Что-то недовольно проворчав, Афанасий Данилович разложил перед собой дорожный складень, светящийся в потёмках сусальным золотом, которого купец, как видно, не пожалел на нимбы своим святым; вообще он стал на удивленье набожным, как это нередко бывает с людьми, немало погрешившими на своем веку; в далекой Персии, например, или в Средней Азии его с недавних пор интересовала синяя лазурь, приготовляемая из полудрагоценного лазурита и ценимая довольно высоко, но Афанасий Данилович для иконописцев привозил её в свои края и отдавал чуть не задаром.
Долго и усердно – кряхтя, сопя и охая от переедания – купец молился перед иконой Беловодской Богоматери и перед иконой первого сибирского святого Василия Мангазейского, покровителя охотников, рыбаков и торгового люда.
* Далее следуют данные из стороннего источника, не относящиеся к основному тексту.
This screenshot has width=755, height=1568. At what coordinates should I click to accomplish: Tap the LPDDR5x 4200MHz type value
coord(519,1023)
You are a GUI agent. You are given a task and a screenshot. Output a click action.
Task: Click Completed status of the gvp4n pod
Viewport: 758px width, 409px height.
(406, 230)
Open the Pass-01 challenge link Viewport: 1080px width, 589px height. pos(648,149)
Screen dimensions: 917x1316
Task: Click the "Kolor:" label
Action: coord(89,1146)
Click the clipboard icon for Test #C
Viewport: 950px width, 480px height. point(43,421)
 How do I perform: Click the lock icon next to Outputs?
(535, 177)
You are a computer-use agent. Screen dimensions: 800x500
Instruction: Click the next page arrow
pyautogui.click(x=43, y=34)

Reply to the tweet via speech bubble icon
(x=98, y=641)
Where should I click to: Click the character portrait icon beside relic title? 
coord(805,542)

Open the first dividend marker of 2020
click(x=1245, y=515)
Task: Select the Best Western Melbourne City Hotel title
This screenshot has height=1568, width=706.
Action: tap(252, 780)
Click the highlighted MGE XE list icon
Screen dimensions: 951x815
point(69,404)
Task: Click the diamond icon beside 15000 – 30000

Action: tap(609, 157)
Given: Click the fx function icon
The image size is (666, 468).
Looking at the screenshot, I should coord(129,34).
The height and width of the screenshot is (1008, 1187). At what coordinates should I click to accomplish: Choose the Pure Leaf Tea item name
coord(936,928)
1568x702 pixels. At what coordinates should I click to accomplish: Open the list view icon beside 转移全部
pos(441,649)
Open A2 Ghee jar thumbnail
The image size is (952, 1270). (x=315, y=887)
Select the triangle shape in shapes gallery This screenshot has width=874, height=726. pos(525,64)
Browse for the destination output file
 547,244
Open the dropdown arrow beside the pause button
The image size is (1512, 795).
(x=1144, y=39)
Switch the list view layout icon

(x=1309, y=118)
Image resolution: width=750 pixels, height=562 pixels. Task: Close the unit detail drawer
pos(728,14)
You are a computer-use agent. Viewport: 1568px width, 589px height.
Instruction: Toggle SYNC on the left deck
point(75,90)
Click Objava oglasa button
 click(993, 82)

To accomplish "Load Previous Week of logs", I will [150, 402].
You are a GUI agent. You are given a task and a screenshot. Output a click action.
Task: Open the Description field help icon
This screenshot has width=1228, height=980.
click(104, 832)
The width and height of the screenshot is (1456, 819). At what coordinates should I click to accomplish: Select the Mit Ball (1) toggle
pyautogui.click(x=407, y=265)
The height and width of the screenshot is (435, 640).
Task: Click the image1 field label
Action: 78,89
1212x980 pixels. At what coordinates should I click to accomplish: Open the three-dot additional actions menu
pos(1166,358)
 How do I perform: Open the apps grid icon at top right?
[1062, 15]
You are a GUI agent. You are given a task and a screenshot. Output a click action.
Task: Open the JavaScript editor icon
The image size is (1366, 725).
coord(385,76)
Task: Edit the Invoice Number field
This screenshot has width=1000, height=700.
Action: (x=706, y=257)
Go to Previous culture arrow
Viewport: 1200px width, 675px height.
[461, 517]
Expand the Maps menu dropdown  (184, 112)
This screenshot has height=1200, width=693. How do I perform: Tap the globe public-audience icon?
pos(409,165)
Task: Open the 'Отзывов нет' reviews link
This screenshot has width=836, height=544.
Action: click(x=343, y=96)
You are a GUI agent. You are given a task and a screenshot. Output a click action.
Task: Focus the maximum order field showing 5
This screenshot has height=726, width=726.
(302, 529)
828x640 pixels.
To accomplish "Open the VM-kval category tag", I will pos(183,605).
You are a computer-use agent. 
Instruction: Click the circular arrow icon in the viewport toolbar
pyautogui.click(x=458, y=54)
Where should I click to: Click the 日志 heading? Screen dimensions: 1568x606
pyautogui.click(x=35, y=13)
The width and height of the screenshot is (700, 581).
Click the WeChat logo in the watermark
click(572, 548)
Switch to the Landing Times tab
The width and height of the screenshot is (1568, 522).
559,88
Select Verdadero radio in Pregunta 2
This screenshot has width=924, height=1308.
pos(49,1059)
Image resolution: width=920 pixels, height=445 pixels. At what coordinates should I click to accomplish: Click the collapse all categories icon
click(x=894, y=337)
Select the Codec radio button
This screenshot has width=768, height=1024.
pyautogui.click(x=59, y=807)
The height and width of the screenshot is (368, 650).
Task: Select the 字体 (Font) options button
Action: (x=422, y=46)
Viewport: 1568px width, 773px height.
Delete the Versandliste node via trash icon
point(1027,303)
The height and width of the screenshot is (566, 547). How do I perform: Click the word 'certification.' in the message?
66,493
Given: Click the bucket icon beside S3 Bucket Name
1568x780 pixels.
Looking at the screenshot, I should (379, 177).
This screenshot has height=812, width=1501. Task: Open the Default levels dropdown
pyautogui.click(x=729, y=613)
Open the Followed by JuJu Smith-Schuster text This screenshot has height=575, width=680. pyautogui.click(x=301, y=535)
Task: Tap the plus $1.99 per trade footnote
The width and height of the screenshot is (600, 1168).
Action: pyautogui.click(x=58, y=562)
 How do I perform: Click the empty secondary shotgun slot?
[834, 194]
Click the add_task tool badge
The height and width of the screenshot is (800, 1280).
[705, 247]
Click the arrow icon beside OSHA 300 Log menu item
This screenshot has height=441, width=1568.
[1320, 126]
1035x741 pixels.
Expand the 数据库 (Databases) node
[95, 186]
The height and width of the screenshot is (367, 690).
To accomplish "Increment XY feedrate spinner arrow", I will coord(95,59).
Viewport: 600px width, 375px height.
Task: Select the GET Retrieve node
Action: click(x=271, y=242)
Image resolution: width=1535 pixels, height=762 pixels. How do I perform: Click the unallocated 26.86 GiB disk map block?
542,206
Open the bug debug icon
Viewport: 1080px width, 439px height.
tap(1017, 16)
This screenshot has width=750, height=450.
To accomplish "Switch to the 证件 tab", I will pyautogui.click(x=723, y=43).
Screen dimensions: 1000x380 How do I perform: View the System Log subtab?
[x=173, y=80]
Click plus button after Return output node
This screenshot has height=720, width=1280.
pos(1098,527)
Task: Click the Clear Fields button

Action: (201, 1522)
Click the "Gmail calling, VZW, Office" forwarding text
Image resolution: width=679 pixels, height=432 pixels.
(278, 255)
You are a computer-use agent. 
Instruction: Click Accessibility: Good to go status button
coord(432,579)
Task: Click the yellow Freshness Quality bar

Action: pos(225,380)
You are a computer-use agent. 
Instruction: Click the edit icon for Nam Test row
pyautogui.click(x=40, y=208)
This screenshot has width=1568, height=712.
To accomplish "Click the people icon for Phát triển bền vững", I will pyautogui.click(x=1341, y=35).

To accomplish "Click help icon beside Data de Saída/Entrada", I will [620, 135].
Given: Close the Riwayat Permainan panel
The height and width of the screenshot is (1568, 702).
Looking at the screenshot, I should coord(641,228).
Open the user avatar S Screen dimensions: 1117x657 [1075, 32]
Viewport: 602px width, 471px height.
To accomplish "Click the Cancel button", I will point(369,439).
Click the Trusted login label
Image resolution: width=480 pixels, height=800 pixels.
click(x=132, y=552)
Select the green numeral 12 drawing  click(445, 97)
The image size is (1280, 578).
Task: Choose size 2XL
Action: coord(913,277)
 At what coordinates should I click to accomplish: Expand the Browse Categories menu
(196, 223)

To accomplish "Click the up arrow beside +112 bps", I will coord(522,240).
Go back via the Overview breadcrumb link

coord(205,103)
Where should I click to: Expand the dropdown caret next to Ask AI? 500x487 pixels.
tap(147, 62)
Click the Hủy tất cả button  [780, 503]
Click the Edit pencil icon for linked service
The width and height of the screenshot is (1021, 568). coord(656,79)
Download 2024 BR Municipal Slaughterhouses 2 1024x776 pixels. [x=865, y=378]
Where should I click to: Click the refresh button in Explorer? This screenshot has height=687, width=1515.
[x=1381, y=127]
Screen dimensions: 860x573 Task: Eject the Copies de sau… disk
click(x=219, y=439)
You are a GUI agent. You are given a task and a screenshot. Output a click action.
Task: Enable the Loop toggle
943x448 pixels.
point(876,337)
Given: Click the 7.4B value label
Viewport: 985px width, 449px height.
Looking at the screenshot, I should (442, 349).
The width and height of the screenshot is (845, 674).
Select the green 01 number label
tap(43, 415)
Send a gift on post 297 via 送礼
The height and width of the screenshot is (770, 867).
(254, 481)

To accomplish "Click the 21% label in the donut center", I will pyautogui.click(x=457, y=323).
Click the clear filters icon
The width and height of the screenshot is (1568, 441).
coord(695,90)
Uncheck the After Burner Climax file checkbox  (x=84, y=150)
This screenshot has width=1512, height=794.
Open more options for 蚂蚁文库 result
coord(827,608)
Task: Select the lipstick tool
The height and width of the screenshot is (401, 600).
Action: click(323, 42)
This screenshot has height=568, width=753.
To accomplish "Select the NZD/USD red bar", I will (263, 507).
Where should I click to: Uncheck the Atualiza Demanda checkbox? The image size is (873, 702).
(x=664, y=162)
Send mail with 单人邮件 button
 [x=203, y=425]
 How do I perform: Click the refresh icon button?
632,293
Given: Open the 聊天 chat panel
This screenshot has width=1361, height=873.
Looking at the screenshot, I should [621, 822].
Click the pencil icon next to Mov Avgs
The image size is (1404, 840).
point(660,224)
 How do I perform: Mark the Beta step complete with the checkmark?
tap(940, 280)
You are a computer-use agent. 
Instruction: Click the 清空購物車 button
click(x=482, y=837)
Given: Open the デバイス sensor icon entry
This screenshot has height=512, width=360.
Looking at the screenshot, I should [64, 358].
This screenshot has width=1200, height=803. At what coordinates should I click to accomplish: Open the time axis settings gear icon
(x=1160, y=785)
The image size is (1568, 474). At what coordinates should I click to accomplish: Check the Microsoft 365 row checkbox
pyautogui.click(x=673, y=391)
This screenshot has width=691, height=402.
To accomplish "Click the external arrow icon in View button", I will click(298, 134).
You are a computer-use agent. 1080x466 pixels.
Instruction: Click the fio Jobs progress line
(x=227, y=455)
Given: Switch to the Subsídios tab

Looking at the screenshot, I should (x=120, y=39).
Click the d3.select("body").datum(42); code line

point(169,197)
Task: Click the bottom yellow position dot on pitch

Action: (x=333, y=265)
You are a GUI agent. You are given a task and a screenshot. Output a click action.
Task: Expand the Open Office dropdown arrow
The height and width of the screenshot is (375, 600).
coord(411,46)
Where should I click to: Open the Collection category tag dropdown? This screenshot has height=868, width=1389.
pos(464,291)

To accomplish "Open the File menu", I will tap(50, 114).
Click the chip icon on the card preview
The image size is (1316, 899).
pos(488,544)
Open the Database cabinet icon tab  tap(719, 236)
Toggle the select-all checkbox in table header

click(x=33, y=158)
Тайга, поволновавшись под ветром, затихла. Острова закутались в туман, заглушая звуки перекатов. Нагретая за день земля дышала благовонием цветов, смолы, росы, как будто в храме сумрачной природы шёл молебен за благополучно прожитый денек. Над миром зажигались тихие свечи созвездий, предназначенные образу далёкого, вечного Творца, благословившего на жизнь и горы, и степи, и моря, и пылинку, и человека, и зверя… И только багрово мерцающий Марс выделялся в небе – дрожащей кровавою каплей, готовой сорваться и окропить караван… Да ещё белый месяц играл иногда в облаках среди гор. Прорезаясь неожиданно и ярко, месяц кривился ножом-ятаганом во мгле над обрывом и тут же прятался. Спросонок взирая на этот разбойничий блеск, жирный купчик вздыхал и постанывал, тяжело переворачивая брюхо с боку на бок. Снова душу, наверно, давило недобрым предчувствием или тревожным сном.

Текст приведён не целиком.